30 000 représentations solo sur quarante ans. 40 millions de spectateurs. À 82 ans, il joue encore les lundi, mercredi et samedi au Flamingo pour environ 250 000 dollars par semaine. Entre les deux : une faillite à 20 millions de dettes, un domaine de 39 acres perdu pour un demi-million de trop, et « Danke Schoen » utilisé dans un jeu vidéo de vampires en 2021.

L’asthme et l’Arizona

Wayne Newton naît en 1942 à Norfolk, Virginie. Père irlando-amérindien Powhatan, mère germano-cherokee. À six ans, il maîtrise piano, guitare et guitare hawaïenne. À cause de son asthme sévère, la famille déménage en 1952 vers le climat sec de Phoenix. Ce déménagement sanitaire le place au cœur de l’industrie du divertissement naissant du Sud-Ouest américain.

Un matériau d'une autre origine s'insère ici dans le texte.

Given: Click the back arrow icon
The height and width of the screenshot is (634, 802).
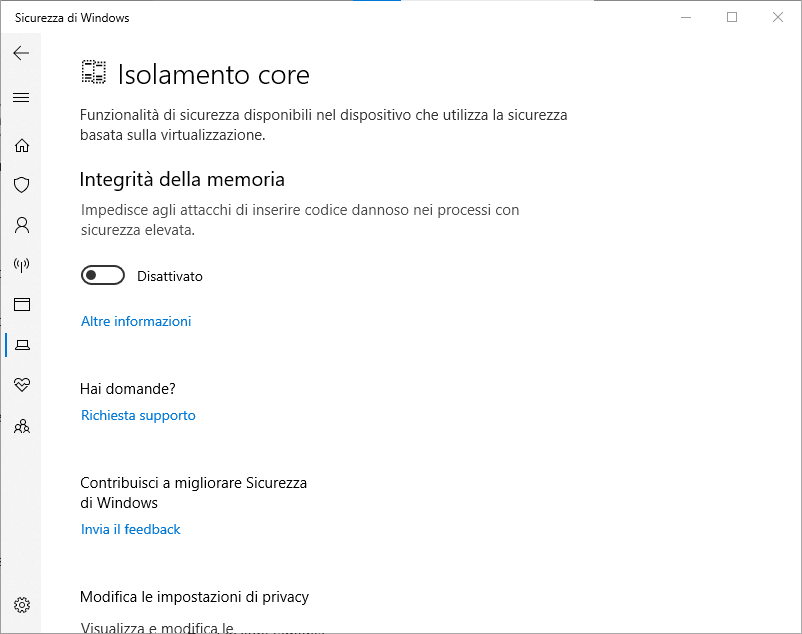Looking at the screenshot, I should [x=21, y=53].
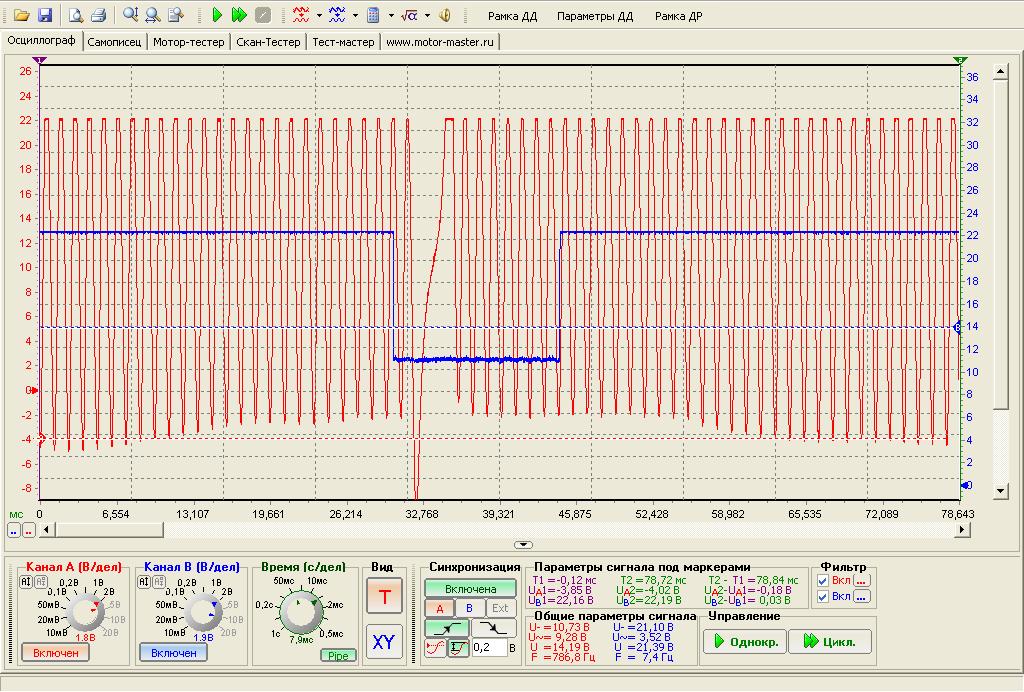Click the Время time-base rotary knob
This screenshot has width=1024, height=692.
(x=301, y=610)
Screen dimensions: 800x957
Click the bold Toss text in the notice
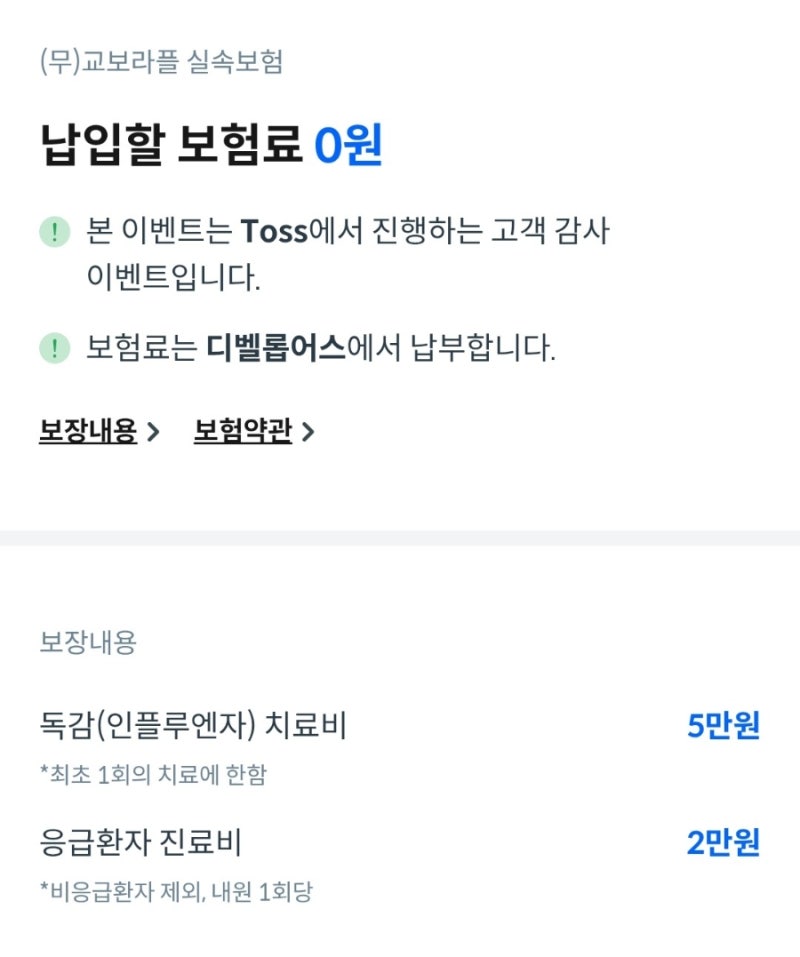click(275, 232)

Avec son frère Jerry sous le nom des « Rascals in Rhythm », ils se produisent dans les roadshows du Grand Ole Opry et devant le président Eisenhower. En 1958, un agent de Las Vegas le repère. Six spectacles par jour pendant cinq ans. L’endurance se forge.

« Danke Schoen » : une chanson offerte

1962. Bobby Darin voit Newton au Copacabana de New York et le prend sous son aile. La chanson « Danke Schoen » était initialement destinée à Darin lui-même comme suite à « Mack the Knife ». Il la cède à Newton, menaçant Capitol Records de ne plus jamais enregistrer pour eux si la version de Wayne ne sort pas. Elle atteint la 13ᵉ place du Billboard Hot 100 en 1963.

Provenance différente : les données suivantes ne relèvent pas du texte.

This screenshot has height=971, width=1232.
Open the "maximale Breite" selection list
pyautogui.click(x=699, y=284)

La chanson traverse les décennies. Matthew Broderick la chante dans « Ferris Bueller’s Day Off » en 1986. En 2021, les producteurs du jeu « Vampire : The Masquerade – Bloodlines 2 » la choisissent pour leur bande-annonce pour « contraster les scènes sombres et apporter un sourire sinistre ». Soixante ans de demi-vie culturelle.

L’invention de la résidence

Newton ne tourne pas — il s’installe. Dès 1963 au Flamingo, il construit quelque chose de nouveau : une présence continue, pas des passages éclair. Seize semaines par an à Las Vegas, quatre à Reno et Lake Tahoe. Le public ne vient pas voir un événement — il retrouve quelqu’un.

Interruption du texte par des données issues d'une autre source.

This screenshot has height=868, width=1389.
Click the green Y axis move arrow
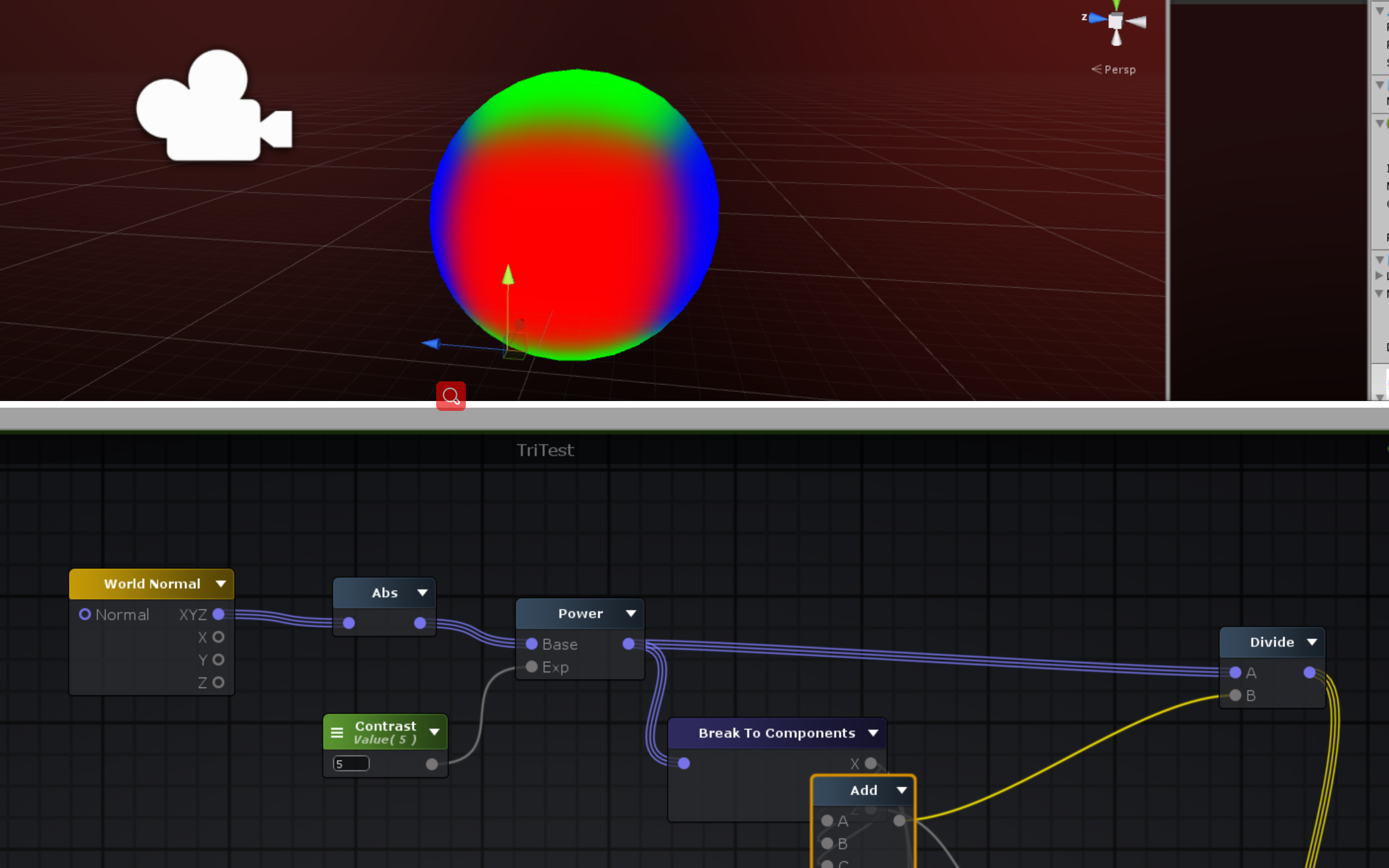pos(507,275)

En 1972, le Las Vegas Hilton signe Newton pour 300 000 dollars par semaine. L’artiste le mieux payé de Las Vegas — équivalent à plus de 2 millions de dollars actuels. Céline Dion (385 millions pour « A New Day »), Elton John, Adele, Katy Perry : tous reproduisent consciemment ce modèle.

Casa de Shenandoah : 39 acres dans le désert

En 1966, Newton achète cinq acres de terrain vague à Paradise, Nevada. Le complexe final : huit résidences, écuries pour 120 chevaux arabes avec hôpital vétérinaire, musée automobile pour 100 véhicules, installation pour animaux exotiques (pingouins, singes, paons), lacs artificiels, piscine spécialement conçue pour les chevaux, piste d’atterrissage privée avec Learjet garé sur place.

En 2010, il vend 80 % de la propriété pour 19,5 millions à un promoteur texan qui dépense 100 millions en rénovations avant que tout s’effondre. En 2019, la propriété se vend 5,56 millions. Newton tente de la racheter pour 6 millions. Elle lui échappe pour un demi-million de moins.

La faillite et le retour

1992 : Newton dépose le bilan avec plus de 20 millions de dettes. Procès pour non-paiement « de tout, d’une Cadillac à 32 384 dollars de foin pour ses écuries ». Bataille avec un aéroport du Michigan pour des frais de stationnement de jet impayés. En 2005, l’IRS réclame 1,7 million supplémentaire.

Il reconstruit. Valeur nette actuelle estimée à 50 millions de dollars. « Nous avons eu beaucoup plus de jeunes gens, et surtout beaucoup plus de jeunes hommes, venir au spectacle dernièrement », observe-t-il en 2023. « Ils veulent découvrir à quoi ressemblait Las Vegas autrefois. »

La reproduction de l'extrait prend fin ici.